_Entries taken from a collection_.
__________________________________________________

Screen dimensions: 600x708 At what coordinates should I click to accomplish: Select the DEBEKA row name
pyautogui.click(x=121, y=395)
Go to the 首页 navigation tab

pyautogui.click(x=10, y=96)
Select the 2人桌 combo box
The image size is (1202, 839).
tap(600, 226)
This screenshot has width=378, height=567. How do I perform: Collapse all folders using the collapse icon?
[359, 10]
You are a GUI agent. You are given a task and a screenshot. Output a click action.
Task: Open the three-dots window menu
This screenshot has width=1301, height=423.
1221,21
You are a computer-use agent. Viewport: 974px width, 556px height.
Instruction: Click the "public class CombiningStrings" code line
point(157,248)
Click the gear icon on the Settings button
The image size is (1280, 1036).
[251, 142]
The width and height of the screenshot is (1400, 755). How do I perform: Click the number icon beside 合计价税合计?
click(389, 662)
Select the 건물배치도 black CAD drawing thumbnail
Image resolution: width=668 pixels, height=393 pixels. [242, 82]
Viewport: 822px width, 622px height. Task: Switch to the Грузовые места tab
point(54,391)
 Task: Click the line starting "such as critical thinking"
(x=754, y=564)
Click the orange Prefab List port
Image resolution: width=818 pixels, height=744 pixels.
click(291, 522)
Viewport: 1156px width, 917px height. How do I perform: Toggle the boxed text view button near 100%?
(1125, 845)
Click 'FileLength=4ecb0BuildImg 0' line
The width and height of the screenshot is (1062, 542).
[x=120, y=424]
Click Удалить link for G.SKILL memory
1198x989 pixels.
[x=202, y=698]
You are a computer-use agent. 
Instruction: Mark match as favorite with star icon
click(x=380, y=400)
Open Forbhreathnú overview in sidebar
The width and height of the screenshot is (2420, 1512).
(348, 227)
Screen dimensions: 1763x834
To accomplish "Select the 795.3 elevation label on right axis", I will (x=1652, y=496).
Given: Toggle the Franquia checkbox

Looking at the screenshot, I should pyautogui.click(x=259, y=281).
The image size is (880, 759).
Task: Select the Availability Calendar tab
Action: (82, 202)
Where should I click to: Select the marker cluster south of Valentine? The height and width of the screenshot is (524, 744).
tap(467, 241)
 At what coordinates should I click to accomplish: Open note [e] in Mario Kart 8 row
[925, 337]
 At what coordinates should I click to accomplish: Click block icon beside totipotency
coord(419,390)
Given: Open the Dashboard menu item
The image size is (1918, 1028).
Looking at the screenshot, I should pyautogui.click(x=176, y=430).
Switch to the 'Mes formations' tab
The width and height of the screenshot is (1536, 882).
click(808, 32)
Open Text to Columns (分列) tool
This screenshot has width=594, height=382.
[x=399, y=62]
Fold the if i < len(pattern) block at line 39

__________________________________________________

_WORK INSTRUCTIONS_.
Word for word, repeat every entry listed above.

_RESULT FOR THIS EXERCISE_.
Screen dimensions: 600x708 At what coordinates should I click to accomplish: Select the DEBEKA row name
pyautogui.click(x=121, y=395)
Go to the 首页 navigation tab

pyautogui.click(x=10, y=96)
Select the 2人桌 combo box
The image size is (1202, 839).
tap(600, 226)
This screenshot has width=378, height=567. How do I perform: Collapse all folders using the collapse icon?
[359, 10]
You are a GUI agent. You are given a task and a screenshot. Output a click action.
Task: Open the three-dots window menu
This screenshot has width=1301, height=423.
1221,21
You are a computer-use agent. Viewport: 974px width, 556px height.
Instruction: Click the "public class CombiningStrings" code line
point(157,248)
Click the gear icon on the Settings button
The image size is (1280, 1036).
[251, 142]
The width and height of the screenshot is (1400, 755). How do I perform: Click the number icon beside 合计价税合计?
click(389, 662)
Select the 건물배치도 black CAD drawing thumbnail
Image resolution: width=668 pixels, height=393 pixels. [242, 82]
Viewport: 822px width, 622px height. Task: Switch to the Грузовые места tab
point(54,391)
 Task: Click the line starting "such as critical thinking"
(x=754, y=564)
Click the orange Prefab List port
Image resolution: width=818 pixels, height=744 pixels.
click(291, 522)
Viewport: 1156px width, 917px height. How do I perform: Toggle the boxed text view button near 100%?
(1125, 845)
Click 'FileLength=4ecb0BuildImg 0' line
The width and height of the screenshot is (1062, 542).
[x=120, y=424]
Click Удалить link for G.SKILL memory
1198x989 pixels.
[x=202, y=698]
You are a computer-use agent. 
Instruction: Mark match as favorite with star icon
click(x=380, y=400)
Open Forbhreathnú overview in sidebar
The width and height of the screenshot is (2420, 1512).
(348, 227)
Screen dimensions: 1763x834
To accomplish "Select the 795.3 elevation label on right axis", I will (x=1652, y=496).
Given: Toggle the Franquia checkbox

Looking at the screenshot, I should pyautogui.click(x=259, y=281).
The image size is (880, 759).
Task: Select the Availability Calendar tab
Action: (82, 202)
Where should I click to: Select the marker cluster south of Valentine? The height and width of the screenshot is (524, 744).
tap(467, 241)
 At what coordinates should I click to accomplish: Open note [e] in Mario Kart 8 row
[925, 337]
 At what coordinates should I click to accomplish: Click block icon beside totipotency
coord(419,390)
Given: Open the Dashboard menu item
The image size is (1918, 1028).
Looking at the screenshot, I should pyautogui.click(x=176, y=430).
Switch to the 'Mes formations' tab
The width and height of the screenshot is (1536, 882).
click(808, 32)
Open Text to Columns (分列) tool
This screenshot has width=594, height=382.
[x=399, y=62]
Fold the if i < len(pattern) block at line 39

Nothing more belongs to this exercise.